Jack Brabham is perhaps the most under-rated of all drivers, yet he won three World Championships, and nearly a fourth in his retirement season. He took 14 World Championship victories and 15 non-Championship F1 races. He is the only driver to win the World F1 Championship and European F2 Championship in the same year and the only driver to win the World Championship in a car bearing his name.
Jochen Rindt won 31 Formula Two races and that, most people agree, was the true mark of his talent since all the top drivers competed and the cars were closely matched. Jim Clark won 13 F2 races, but Brabham won 27. It's true Jack had a longer career than either Rindt or Clark, but there was no Formula Two, 1961-64, and Jack didn't compete in the class during the last three years of his career.
In 1966, Jack had a Honda engine which powered him to 10 of those 27 F2 wins, and that is often said to be luck, but luck had nothing to do with it. Jack was the shrewdest operator there has been, he organised his career like no other driver.
Jack was the first modern driver to establish his own team, the Brabham Racing Organisation. At the time, he drove for Cooper and BRO entered races that Cooper did not. Over the winter of 1959/60, he persuaded his old friend, Ron Tauranac, to leave a secure job and to move his young family to England. Ron had designed and built a series of specials (called Ralts) so it was a bit like Lewis Hamilton setting up a new team with a pal who'd designed Formula Ford cars. Jack knew his man, however, and says, "I wouldn't have done it with anyone else."
While Jack was on his way to his second World Championship, Ron devised tuning kits, engineered the Herald-Climax that Jack's garage sold, and established Motor Racing Developments. The MRD-1, a 1961 Formula Junior car, was an immediate success, then Jabby Crombac pointed out that, in France, MRD was pronounced merde. The cars were renamed Brabham.
BRO was a customer of MRD in Formula One. Jack did not drive a works Brabham, 1962-65, BRO bought customer cars and run them in a separate factory. BRO was not always even the first to get the latest cars because Tauranac operated on a 'first come, first served' basis. Jack did, however, get special attention when it came to uprating the cars and, as a partner with Ron in MRD, he was active there as well.
Ron Tauranac says, "In the early days, Jack'd do all the most difficult machining." He would also help customers set up their cars and, once, seeing that a Brabham customer had no idea how to drive a circuit, he taught the guy the lines.
When Honda bought a Cooper prior to its entry to Formula One, the Weber carburettors baffled their engineers.
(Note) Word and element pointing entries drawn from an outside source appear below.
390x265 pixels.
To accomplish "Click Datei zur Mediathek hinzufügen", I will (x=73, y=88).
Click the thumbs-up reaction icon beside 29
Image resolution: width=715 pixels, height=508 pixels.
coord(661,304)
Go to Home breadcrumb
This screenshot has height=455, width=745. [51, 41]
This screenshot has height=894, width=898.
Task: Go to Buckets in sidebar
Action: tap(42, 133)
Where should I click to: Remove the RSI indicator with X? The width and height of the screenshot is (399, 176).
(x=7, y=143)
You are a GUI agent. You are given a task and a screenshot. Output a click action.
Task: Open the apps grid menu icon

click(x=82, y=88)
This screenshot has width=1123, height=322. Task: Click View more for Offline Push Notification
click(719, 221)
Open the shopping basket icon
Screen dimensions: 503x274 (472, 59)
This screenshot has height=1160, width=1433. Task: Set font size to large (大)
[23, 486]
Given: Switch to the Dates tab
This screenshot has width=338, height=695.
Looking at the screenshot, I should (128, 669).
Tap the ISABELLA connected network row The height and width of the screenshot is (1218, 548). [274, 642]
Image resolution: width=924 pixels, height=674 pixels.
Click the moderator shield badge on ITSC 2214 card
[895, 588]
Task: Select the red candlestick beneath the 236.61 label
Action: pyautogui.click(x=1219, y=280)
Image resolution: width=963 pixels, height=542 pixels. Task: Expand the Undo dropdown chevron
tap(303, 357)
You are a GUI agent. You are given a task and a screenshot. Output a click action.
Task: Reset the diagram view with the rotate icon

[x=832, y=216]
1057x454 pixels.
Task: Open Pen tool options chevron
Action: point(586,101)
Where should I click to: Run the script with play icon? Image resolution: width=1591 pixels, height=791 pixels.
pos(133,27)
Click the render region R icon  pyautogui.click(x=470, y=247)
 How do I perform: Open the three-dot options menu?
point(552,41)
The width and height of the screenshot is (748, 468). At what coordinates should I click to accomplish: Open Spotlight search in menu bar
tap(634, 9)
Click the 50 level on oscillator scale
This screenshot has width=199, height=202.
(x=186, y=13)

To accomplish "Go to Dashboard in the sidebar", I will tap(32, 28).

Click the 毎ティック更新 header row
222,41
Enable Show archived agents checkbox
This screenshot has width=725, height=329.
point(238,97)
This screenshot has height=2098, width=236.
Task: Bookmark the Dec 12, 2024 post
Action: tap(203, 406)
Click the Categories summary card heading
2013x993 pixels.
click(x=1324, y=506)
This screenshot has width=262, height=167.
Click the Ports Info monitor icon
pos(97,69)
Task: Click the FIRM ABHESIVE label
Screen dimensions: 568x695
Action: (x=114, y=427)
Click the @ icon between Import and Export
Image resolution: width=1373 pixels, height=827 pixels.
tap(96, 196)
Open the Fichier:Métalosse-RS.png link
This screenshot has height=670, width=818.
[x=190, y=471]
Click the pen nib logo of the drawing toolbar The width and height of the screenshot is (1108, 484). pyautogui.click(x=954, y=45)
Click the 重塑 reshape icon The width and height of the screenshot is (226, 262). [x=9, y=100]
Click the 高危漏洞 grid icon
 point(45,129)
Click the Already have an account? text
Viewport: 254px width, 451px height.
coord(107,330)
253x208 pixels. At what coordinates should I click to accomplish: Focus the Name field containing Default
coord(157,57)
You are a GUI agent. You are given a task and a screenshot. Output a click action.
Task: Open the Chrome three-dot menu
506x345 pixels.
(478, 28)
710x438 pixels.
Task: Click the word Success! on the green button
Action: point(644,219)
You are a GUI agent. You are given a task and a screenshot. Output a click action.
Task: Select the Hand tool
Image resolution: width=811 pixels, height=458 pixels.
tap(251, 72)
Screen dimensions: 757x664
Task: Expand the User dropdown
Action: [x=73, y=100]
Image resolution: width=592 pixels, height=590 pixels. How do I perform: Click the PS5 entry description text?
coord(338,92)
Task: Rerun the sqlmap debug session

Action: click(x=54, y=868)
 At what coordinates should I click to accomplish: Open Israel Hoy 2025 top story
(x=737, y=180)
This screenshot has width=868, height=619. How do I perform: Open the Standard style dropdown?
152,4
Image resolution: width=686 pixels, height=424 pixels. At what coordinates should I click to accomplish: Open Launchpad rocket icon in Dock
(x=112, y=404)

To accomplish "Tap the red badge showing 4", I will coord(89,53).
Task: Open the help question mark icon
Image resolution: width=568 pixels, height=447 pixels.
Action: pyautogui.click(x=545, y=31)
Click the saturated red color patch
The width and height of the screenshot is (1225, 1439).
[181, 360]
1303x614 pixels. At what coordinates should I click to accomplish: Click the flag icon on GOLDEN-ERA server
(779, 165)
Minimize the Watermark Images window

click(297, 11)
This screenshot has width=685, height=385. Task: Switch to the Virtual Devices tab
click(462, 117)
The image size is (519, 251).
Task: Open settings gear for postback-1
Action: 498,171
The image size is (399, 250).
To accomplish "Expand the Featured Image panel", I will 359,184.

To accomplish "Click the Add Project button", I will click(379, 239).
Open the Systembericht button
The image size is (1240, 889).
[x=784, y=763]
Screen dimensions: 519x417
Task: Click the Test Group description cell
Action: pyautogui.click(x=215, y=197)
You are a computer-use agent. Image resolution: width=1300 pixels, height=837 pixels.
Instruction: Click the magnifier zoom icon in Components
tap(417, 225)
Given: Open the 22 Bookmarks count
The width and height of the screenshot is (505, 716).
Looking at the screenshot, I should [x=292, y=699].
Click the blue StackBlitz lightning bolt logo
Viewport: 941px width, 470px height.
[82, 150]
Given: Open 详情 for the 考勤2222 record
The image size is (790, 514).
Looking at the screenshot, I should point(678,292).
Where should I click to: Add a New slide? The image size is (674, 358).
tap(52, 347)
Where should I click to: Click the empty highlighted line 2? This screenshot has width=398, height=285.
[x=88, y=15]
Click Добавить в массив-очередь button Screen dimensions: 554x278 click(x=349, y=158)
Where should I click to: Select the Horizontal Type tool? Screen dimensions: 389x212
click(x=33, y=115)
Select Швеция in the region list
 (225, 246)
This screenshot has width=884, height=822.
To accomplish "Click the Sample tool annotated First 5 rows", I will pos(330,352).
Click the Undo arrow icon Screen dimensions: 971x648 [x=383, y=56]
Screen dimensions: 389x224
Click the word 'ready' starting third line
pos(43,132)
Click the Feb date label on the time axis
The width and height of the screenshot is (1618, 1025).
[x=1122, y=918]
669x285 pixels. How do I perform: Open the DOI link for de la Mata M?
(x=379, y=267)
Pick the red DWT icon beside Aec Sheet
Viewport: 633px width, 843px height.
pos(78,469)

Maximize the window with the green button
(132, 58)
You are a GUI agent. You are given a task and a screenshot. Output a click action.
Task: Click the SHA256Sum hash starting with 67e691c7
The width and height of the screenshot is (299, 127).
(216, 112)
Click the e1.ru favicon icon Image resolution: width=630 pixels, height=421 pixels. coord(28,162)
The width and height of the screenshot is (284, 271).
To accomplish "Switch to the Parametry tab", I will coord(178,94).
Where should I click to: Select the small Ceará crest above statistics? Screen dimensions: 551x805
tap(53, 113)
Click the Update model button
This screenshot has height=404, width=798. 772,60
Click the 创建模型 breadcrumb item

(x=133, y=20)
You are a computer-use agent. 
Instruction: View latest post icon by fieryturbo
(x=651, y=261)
Jack interrupted one of his trips home to show them how it should be done. The fledgling Honda team was knocked out by the fact that the World Champion made the effort and, after they had seen him at work, they were devotees for life.
When Honda decided to enter car racing, they approached Lotus to build an F1 car and Jack to run an F2 team. Colin Chapman received a mock-up of the Honda F1 engine and sat on it, to delay Honda's entry to F1 and to wind up Coventry Climax. Chapman was crossed off Honda's Christmas card list but, to this day, Brabham and Tauranac are consultants to Honda.
Jack ran an F2 Honda engine in 1965 and, for the first race he qualified nine seconds off the pace. Instead of throwing his toys out of the pram, he taught the small band of engineers how to go motor racing and the engineers included two future Presidents of Honda, Tadashi Kume and Nobuhiko Kawamoto. At the last race, he took pole and finished second, just 0.6 seconds behind Clark's Lotus.
Brabham and Tauranac then told Honda precisely what sort of engine to build - the first had been 'peaky', top heavy and the shape made it impossible to install harmoniously. Honda responded and delivered an entirely new unit within a few months. Tadashi Kume says, "Jack and Ron taught us how to win races."
That is why Jack won ten races with a Honda-Brabham. It was not luck, it was Jack's integrity and engineering input that turned Honda from a makeweight into a winner. In fact, it could have been 11 wins because he spun out of the lead at Rouen. All the race reports say that his gear lever came off in his hand, but Nobuhiko Kawamoto reveals the true story. "Before the race I received a call from Mr Honda who was concerned that the engines were lasting so long that we were not learning anything. He wanted us to run an engine until it broke so I built one with a used crankshaft and bearings.
"Jack-san did not finish the race, the engine seized five laps from the end and he spun. He walked back to the pits and we were apprehensive, thinking that he would be angry. Jack-san, however, smiled and pulled the gear lever out of his pocket so everyone, including the journalists, thought that he retired because of the gear lever.
"He did it to protect Honda. He was a demanding man, a hard man to work for, but he had a great heart."